Morphine poorly internalizes MORs and promotes strong analgesic desensitization by stimulating permanent transfer of a part of the receptor-regulated G proteins toward RGS proteins belonging to the R7 and Rz subfamilies [25, 47, 48, 50]. In contrast, DAMGO produces a robust internalization and recycling of MORs, a transient transfer of G proteins toward the RGS proteins, and a low level of analgesic tolerance . Because icv-injected cannabinoids facilitated a reversible transfer of Gα subunits toward RGSZ2 proteins and because the membrane levels of CB1Rs were almost restored within 24 h of their initial challenge, one should expect the resensitization of the analgesic response to these substances, as with DAMGO. However, our results reveal a long-term supraspinal analgesic tolerance even after the CB1R reassociates with these G proteins. This apparent divergence between DAMGO and cannabinoids in the production of tolerance can be explained in terms of the classes of G proteins activated by these agonists after binding to their respective supraspinal receptors. Thus, the analgesic effects of WIN55,212-2 are mediated mostly by Gz proteins, whereas those of DAMGO require Gi/o proteins and, to a lesser extent, Gz [51, 56, 58, 64]. In the absence of Gz activation, the cannabinoids behave as DAMGO, promoting low levels of analgesic tolerance. Therefore, the desensitizing capacity of Gz proteins on post-receptor events predominates over the resensitization caused by reinsertion and G protein-coupling of the internalized CB1Rs in the neural membrane. Thus, it is the coincidence of WIN55,212-2 and morphine at Gz proteins that accounts for their cross-desensitization, whereas the poor regulation of this Gz by DAMGO explains why WIN55,212-2 fails to impair DAMGO-evoked analgesia.

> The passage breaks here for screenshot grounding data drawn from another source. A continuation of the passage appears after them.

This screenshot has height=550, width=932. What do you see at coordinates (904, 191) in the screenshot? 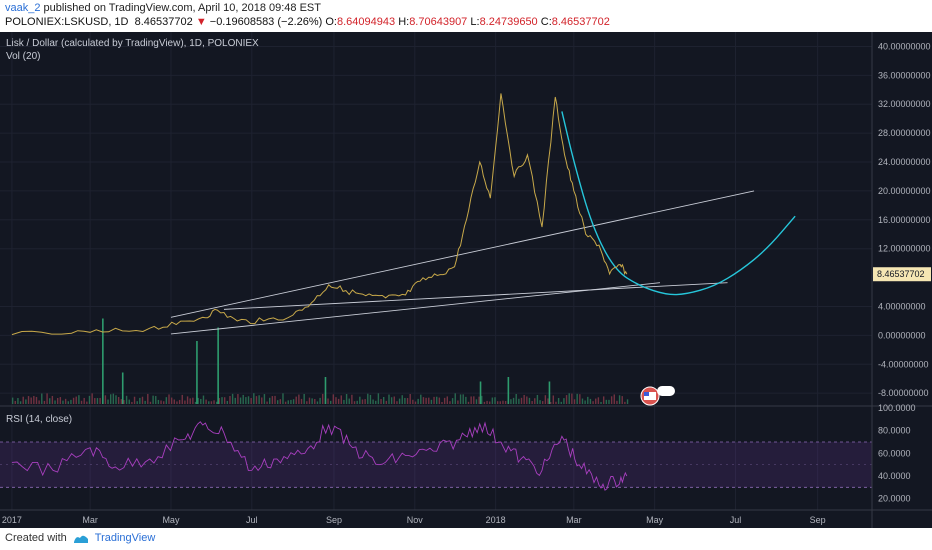
I see `y-tick-label: 20.00000000` at bounding box center [904, 191].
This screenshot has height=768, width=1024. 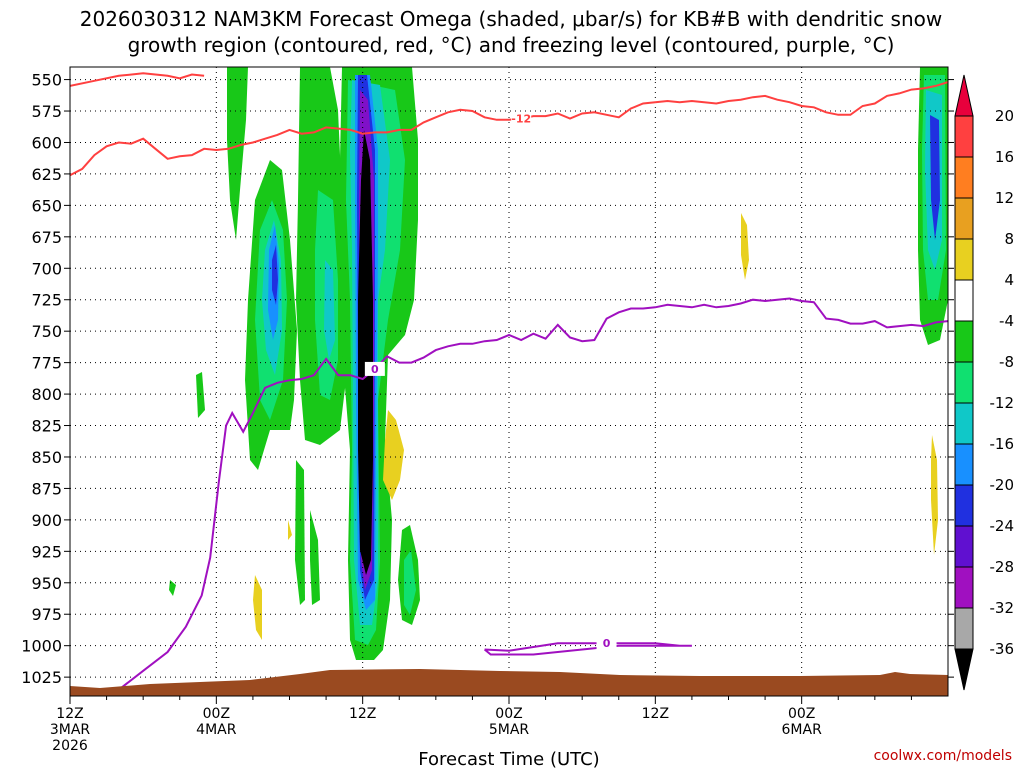 What do you see at coordinates (46, 80) in the screenshot?
I see `y-tick-label: 550` at bounding box center [46, 80].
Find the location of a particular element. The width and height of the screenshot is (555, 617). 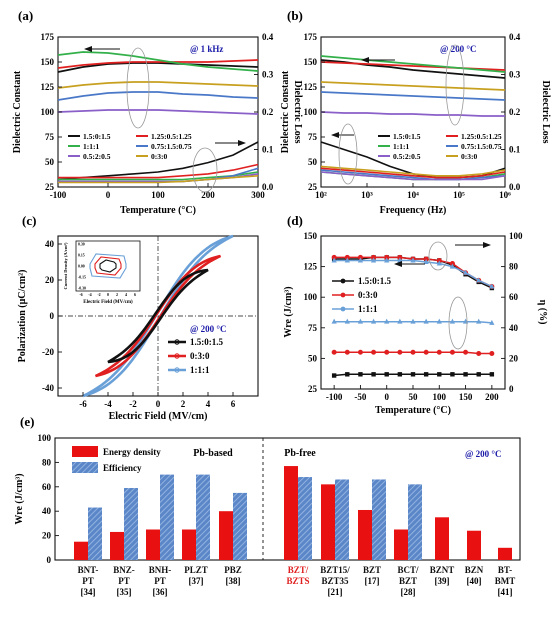

loss-line-0.75:1.5:0.75 is located at coordinates (413, 175).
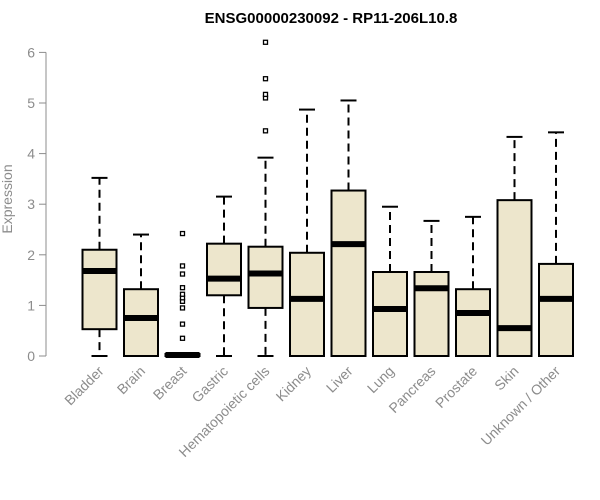 The width and height of the screenshot is (600, 500). Describe the element at coordinates (84, 386) in the screenshot. I see `x-tick-label: Bladder` at that location.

Thus, an inefficient Gαz-GTP deactivation results in desensitization of brain MORs and CB1Rs, suggesting a post-receptor mechanism that appears to be regulated by Gz proteins. However, at the spinal level CB1Rs primarily regulate Gi/o proteins, and in the absence of Gz proteins, tolerance is primarily achieved by reducing the density of active surface receptors. Indeed, this is seen after repeated systemic treatment with cannabinoids (see Introduction).